LC3 Assembly Bitwise Right Shift

Question

What I need to do it implement both a bitwise left shift, and a bitwise right shift using LC-3 Assembly. Basically, every bit has to be moved over one space in the direction of the shift, and a zero fills the empty space created.

Examples:

Right Shift:

 01001001
 00100100→

Left Shift:

 01001001
←10010010

I've successfully implemented a left shift, by taking the binary string, and adding it to itself.

I'm stumped on how to perform a right shift. Any thoughts would be greatly appreciated. I have AND, NOT, ADD operations, data movement operations, seven registers to store values and whole range of memory. I just need some basic ideas how it could be implemented.

If you need a LC-3 Instruction Set reference, there is one here.

Answer 1

Suppose you set up R2 so that it has just a single bit set. Then, if you do an AND with another register and branch on the Z condition, you are testing whether that bit is set. If it is, you want to set the previous bit in your "result" register.

If you then shift your single-bit register over one place and repeat in a loop, you should have what you need.

(Apologies if this is vague; since this is presumably homework I'm trying to avoid just giving you the answer)

Edit:

So, suppose your input is 01001011. You start with an output of 00000000, an input mask of 00000010, and an output mask of 00000001. You do the AND and find that it is nonzero, so you add your output mask to the output.
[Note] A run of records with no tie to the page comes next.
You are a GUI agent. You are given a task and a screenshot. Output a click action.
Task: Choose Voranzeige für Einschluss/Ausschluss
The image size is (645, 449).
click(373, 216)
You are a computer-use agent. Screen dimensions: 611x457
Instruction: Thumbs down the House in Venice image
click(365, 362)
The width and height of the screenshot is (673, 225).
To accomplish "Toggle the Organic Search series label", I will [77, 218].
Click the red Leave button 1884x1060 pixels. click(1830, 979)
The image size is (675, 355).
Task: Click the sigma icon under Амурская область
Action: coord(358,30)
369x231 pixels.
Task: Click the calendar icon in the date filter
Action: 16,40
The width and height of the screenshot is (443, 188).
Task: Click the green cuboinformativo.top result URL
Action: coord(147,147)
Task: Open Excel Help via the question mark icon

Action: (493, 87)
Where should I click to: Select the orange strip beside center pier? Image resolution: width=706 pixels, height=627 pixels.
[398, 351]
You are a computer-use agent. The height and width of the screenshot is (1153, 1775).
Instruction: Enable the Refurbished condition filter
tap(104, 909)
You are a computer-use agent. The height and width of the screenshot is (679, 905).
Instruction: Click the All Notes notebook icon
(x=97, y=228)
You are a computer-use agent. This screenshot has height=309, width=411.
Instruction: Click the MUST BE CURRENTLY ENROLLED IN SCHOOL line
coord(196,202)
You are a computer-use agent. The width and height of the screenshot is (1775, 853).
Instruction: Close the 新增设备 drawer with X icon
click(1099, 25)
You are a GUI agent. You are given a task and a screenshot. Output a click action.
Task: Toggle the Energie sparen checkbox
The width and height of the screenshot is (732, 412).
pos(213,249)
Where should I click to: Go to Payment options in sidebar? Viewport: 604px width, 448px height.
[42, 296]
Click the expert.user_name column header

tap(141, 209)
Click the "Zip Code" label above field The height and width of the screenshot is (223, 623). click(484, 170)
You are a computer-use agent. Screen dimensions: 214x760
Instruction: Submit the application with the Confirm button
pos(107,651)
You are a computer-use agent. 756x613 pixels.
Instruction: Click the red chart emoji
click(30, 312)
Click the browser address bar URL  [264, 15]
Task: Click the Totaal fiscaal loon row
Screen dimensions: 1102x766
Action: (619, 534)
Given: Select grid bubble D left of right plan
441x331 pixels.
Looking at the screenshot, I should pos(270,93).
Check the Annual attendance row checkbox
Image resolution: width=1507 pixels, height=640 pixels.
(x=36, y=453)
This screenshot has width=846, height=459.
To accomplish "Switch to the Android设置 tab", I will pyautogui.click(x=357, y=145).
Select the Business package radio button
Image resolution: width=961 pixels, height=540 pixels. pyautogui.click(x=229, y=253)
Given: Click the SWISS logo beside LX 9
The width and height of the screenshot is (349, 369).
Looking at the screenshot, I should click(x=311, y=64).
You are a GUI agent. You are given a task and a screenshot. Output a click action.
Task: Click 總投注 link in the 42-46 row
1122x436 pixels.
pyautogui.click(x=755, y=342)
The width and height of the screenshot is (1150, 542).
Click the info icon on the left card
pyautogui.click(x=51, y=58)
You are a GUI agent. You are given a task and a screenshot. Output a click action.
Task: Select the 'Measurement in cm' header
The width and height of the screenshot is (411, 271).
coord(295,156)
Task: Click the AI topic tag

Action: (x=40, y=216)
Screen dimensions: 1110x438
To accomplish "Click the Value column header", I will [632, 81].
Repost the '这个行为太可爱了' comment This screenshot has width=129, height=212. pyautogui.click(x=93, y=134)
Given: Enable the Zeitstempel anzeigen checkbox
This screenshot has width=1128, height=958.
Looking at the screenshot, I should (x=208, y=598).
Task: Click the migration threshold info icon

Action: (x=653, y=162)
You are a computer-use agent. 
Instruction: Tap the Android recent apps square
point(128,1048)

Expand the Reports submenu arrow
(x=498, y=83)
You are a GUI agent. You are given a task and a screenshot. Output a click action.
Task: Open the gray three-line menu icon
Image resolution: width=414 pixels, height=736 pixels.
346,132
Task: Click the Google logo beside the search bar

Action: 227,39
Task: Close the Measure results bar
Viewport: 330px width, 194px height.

Then you shift both masks over to get 00000100 and 00000010.

On the next time through the loop, the AND is zero, so you add nothing, and so forth. The loop terminates when shifting the mask makes it zero.

Answer 2

Wow, that's quite a minimal instruction set.

If you have 256 bytes of memory available, then a lookup table might be the way to go.

You could do it without data memory using a loop over each bit position, using AND to extract the bit.